Just because there’s a physical symptom doesn’t mean that the emotion is especially real. It’s like people presenting arguments. I’ve been reading through a critique of the monks’ rules book right now and the person writing the critique has some strong arguments as well as some weak ones. The strong arguments are the ones where he simply points out, “This is a mistranslation,” and that’s it. When the arguments are weak, that’s when he starts getting belligerent, throwing in a lot of emotion.

This is the way the mind works. When a particular defilement knows that it has a weak case, it shouts and it screams and it uses every trick it can think of in order to push you into following it. So when things come on that strong, learn to recognize them just as the hype of the defilements, in the same way that you learn to see through the hype in an advertisement. If all else fails, just hunker down, for sometimes when these things come on really strong they’ve got to run their course. All you can do is make up your mind that you’re not going to fall in line with them, you’re not going to act under their power, and you just hunker down with the breath. Don’t get involved in the conversations. Don’t get pulled into a shouting match.

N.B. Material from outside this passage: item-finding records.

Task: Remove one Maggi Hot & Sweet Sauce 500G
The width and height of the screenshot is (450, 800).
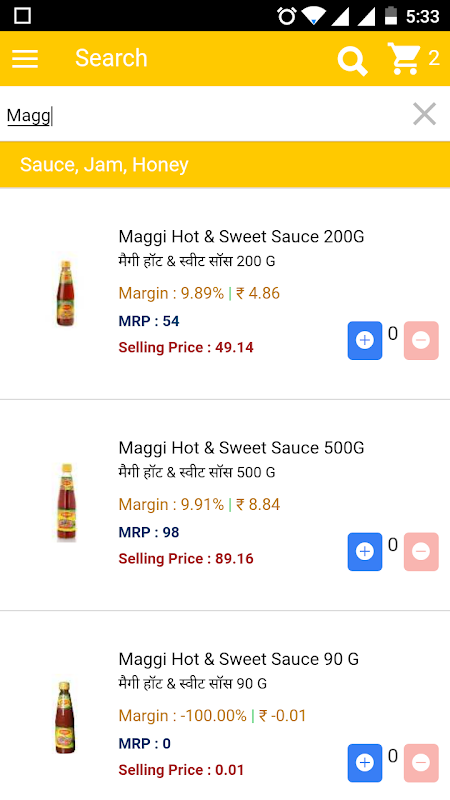Action: click(421, 552)
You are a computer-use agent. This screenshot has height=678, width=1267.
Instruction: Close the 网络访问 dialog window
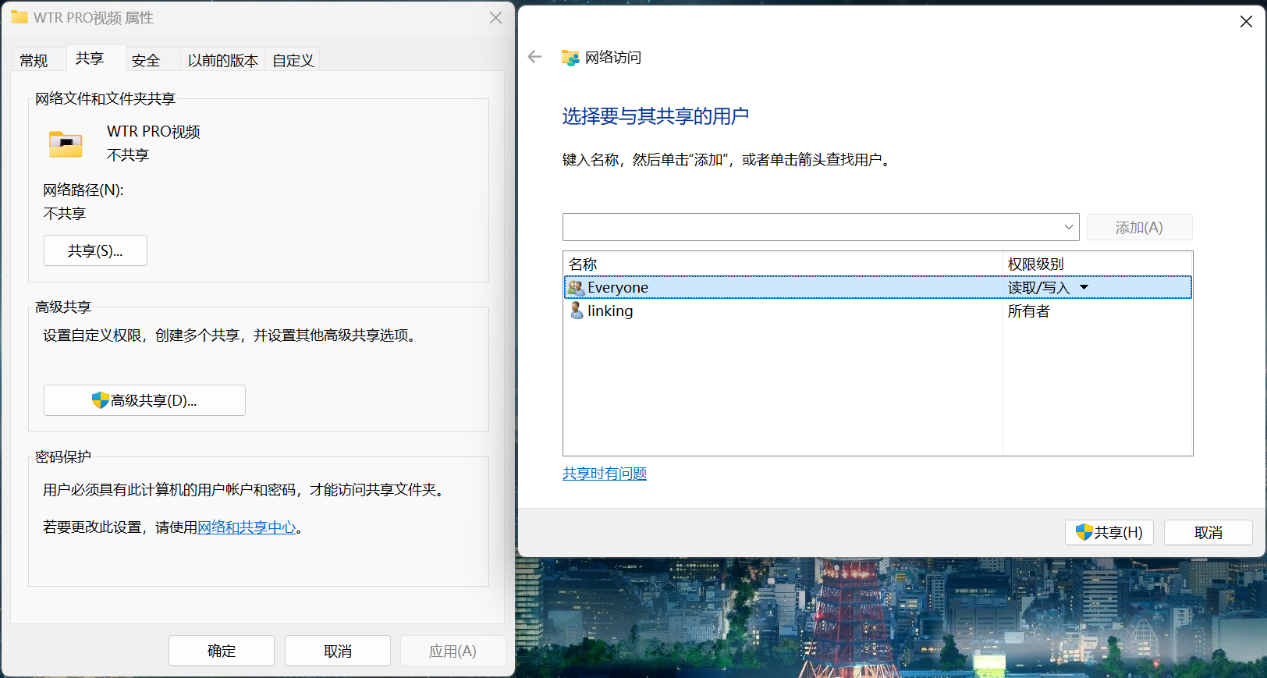pyautogui.click(x=1245, y=21)
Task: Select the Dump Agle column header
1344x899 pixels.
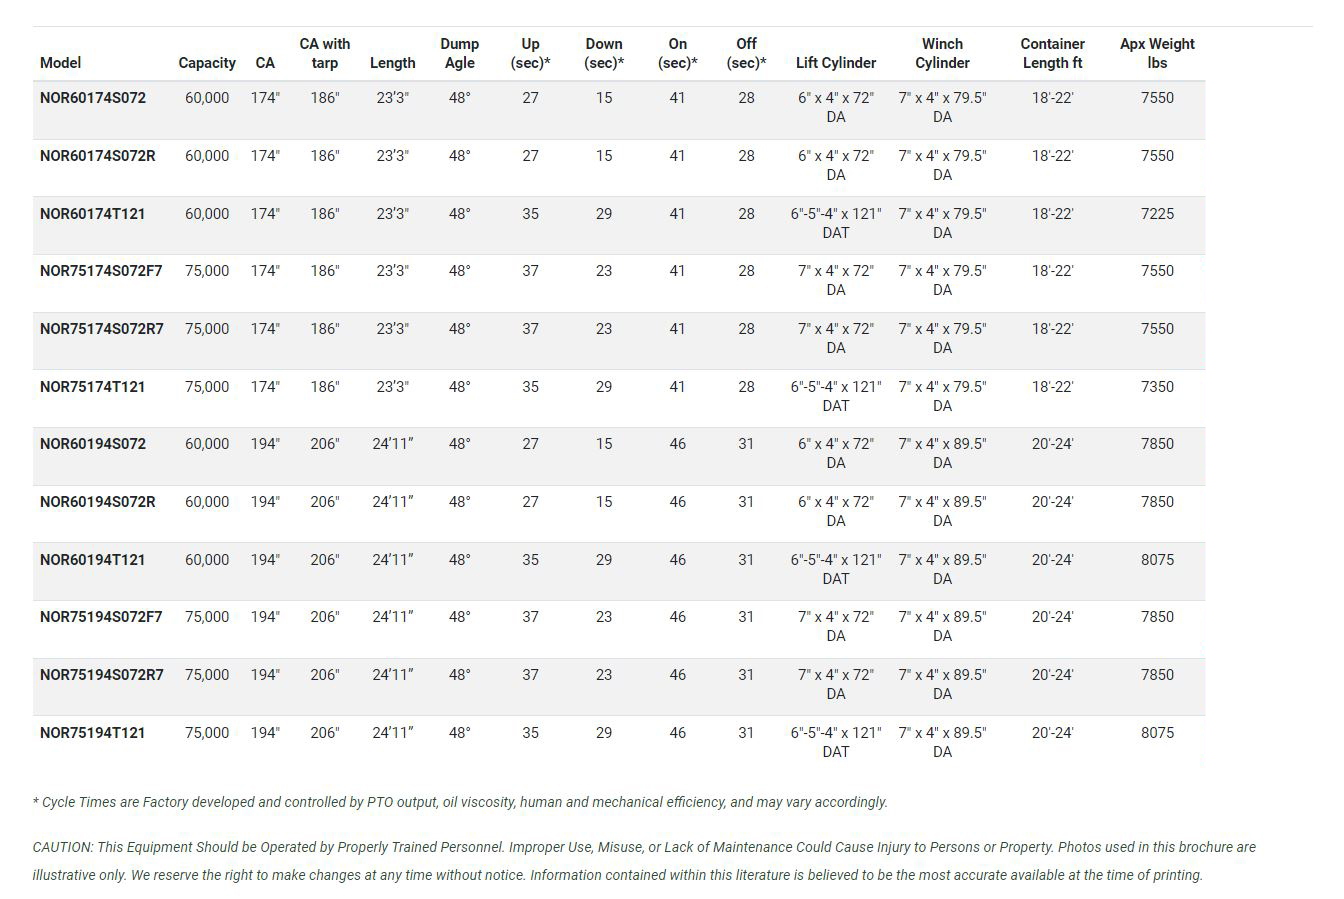Action: pos(459,53)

It’s like that storm we had several years back, with hundred-mile-per-hour winds: There was nothing you could do except stay in your tent or your hut and wait for the storm to pass. In the morning, when the winds had died down, you could come out, survey the damage, and figure out what needed to be done, but while the wind was blowing it was hard to figure out anything at all. So when these strong emotions come blowing through the mind, just try to keep yourself separate. Hunker down.

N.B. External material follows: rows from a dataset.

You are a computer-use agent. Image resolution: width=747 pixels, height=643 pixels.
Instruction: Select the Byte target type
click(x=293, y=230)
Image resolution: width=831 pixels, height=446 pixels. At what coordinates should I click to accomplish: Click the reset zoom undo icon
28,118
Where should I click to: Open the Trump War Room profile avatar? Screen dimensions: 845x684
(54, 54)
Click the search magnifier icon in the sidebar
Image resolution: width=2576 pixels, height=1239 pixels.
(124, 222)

Ajaan Lee has a good way of viewing these things. He says, “You don’t know who’s actually speaking in your mind. You’ve got all those little germs in your blood. Maybe the thoughts in your mind are the thoughts of the little germs passing through your brain. Or you may have seen cases of people actually possessed by a spirit. Maybe this is a spirit coming and trying to possess your mind.” In other words, learn how not to identify with these crazy voices. Ask yourself: If you actually followed through with that particular voice, where would it take you? And if you start getting crazy answers to that question, you realize, “It’s impossible to have a conversation here.” Just hunker down. Wait for the storm to pass. Wait for the craziness of the mob psychology to run its course, but the important thing is that you don’t become part of the mob.

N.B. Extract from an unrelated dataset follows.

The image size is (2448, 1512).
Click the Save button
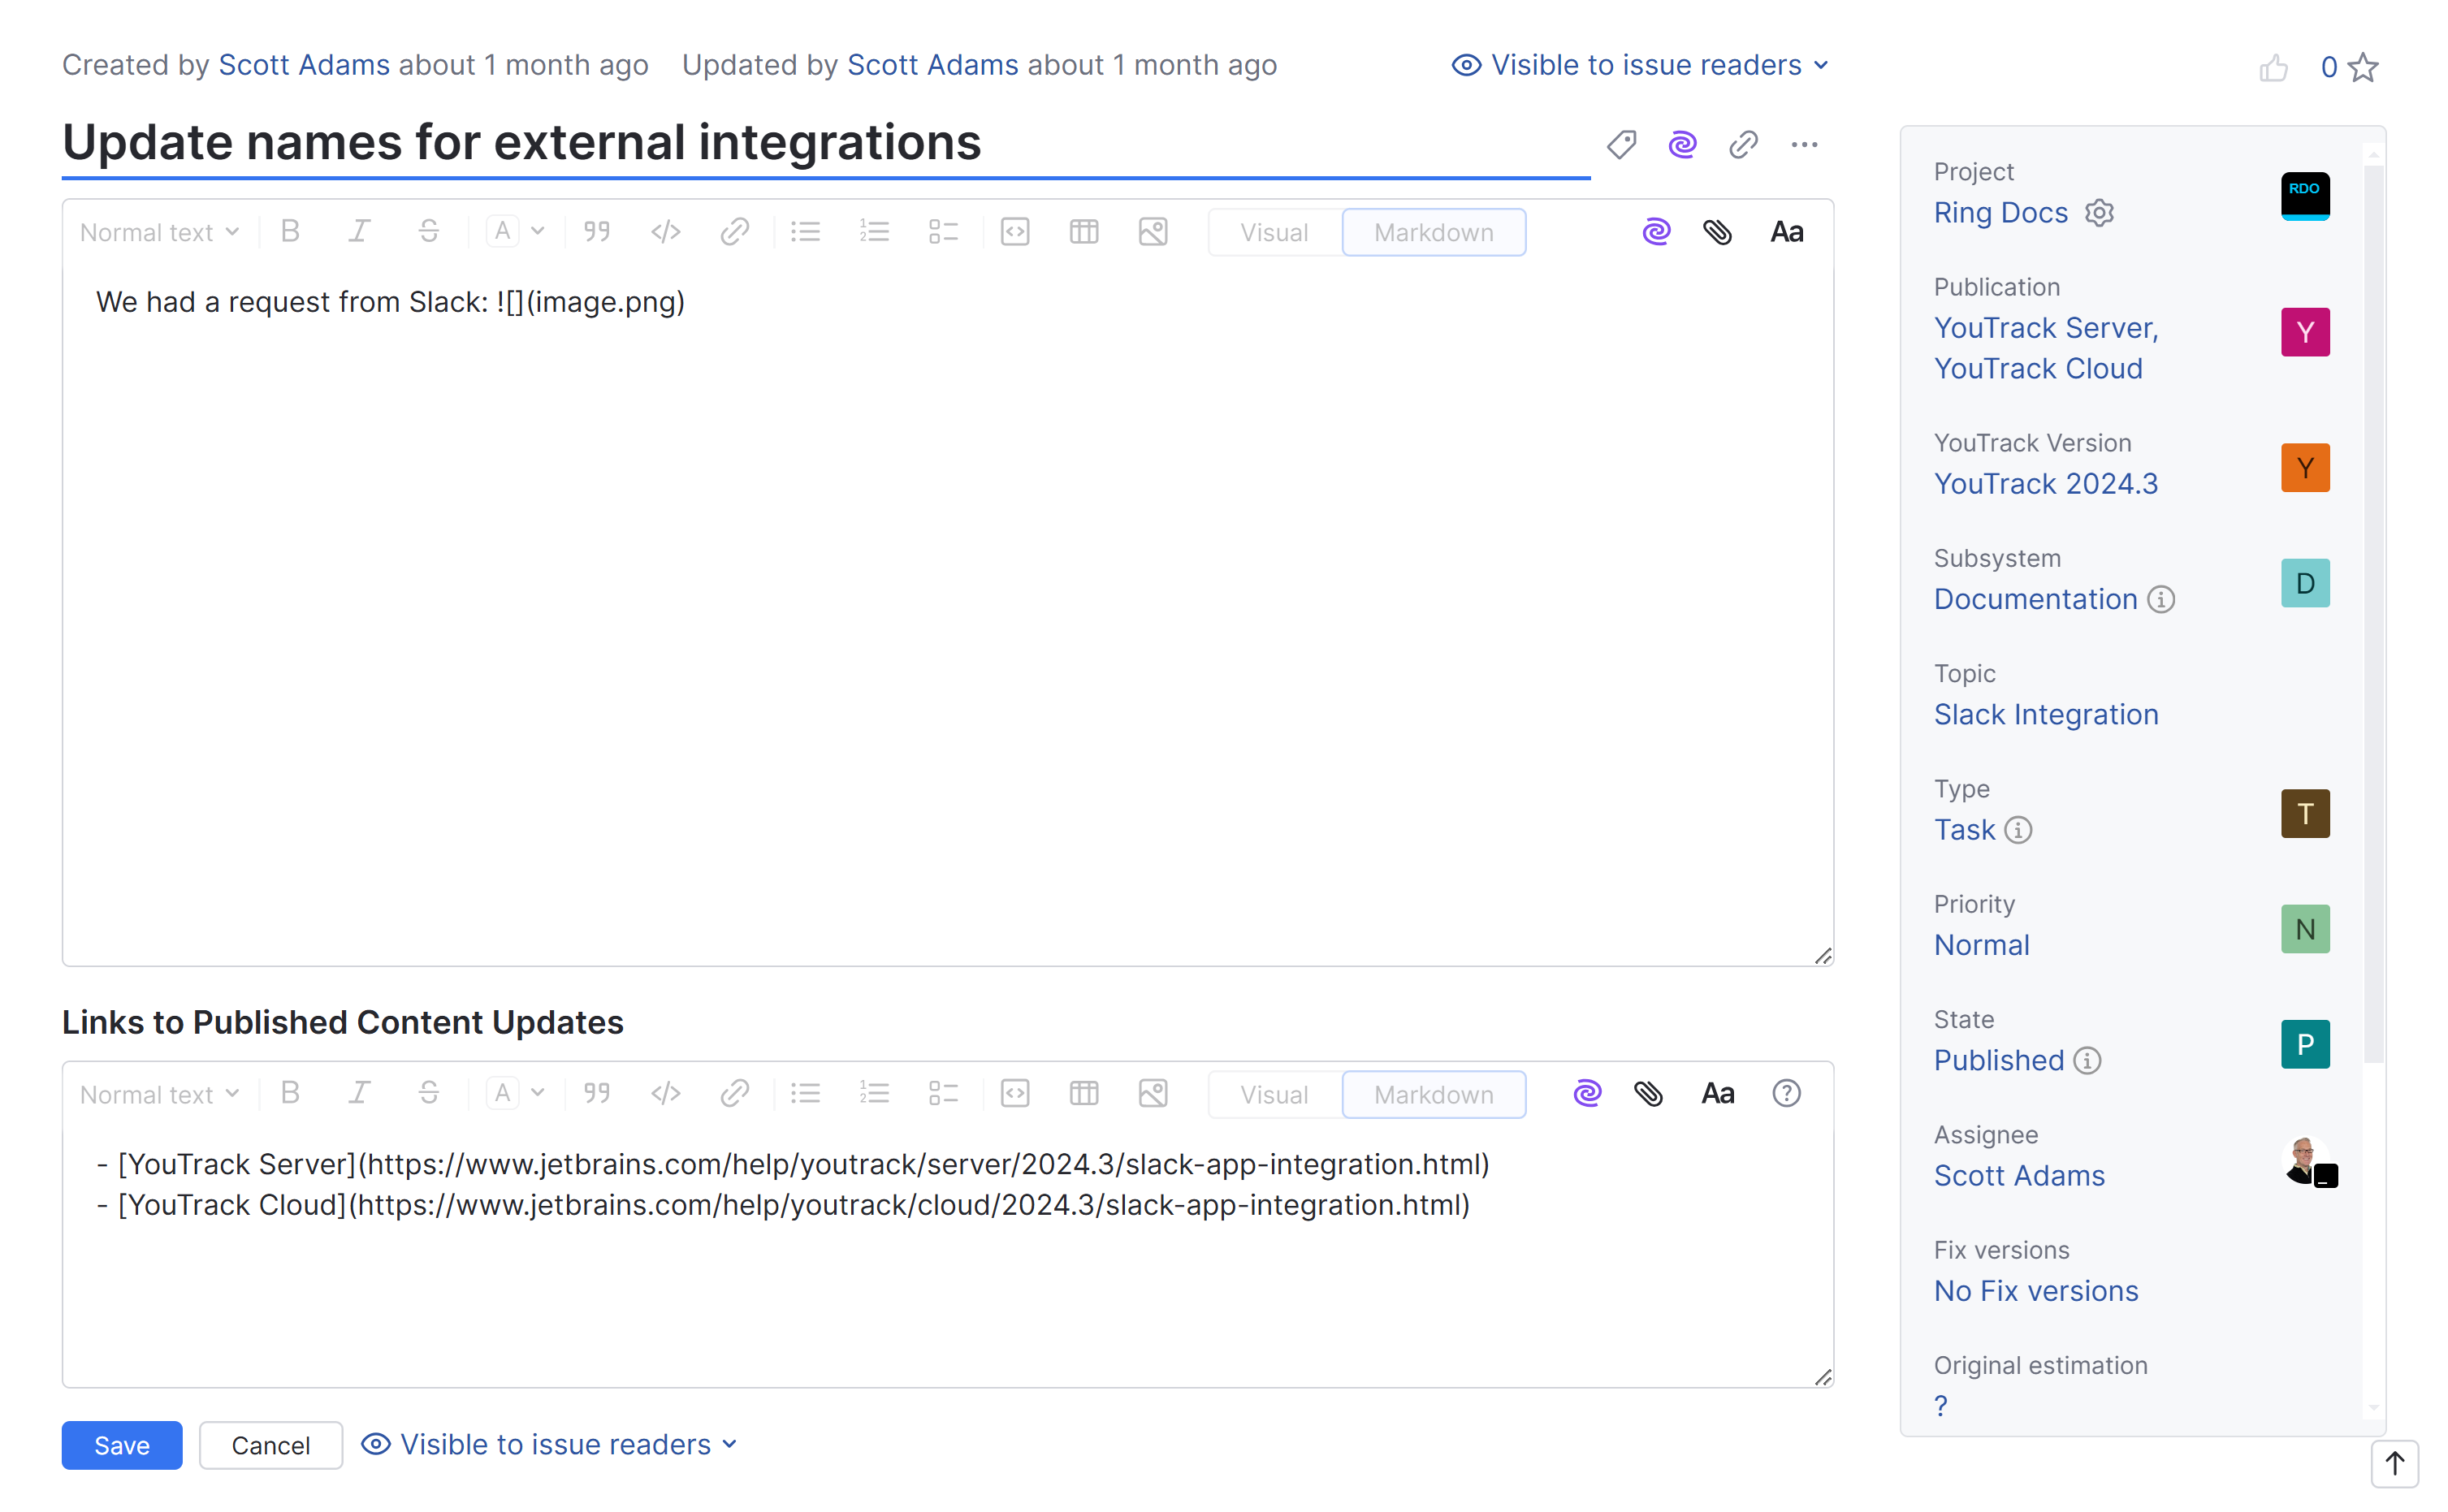[x=121, y=1445]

If you can gain this kind of perspective on your thoughts, you can save yourself a lot of grief. As that bumper sticker says, “Don’t believe everything you think.” Don’t identify with everything that’s coming through your mind. Don’t fall for the hype of the defilements pressing their case. When these things get really strong, just hold onto the breath for dear life. When the storm is past you’ll be glad that you didn’t allow yourself to get swept away.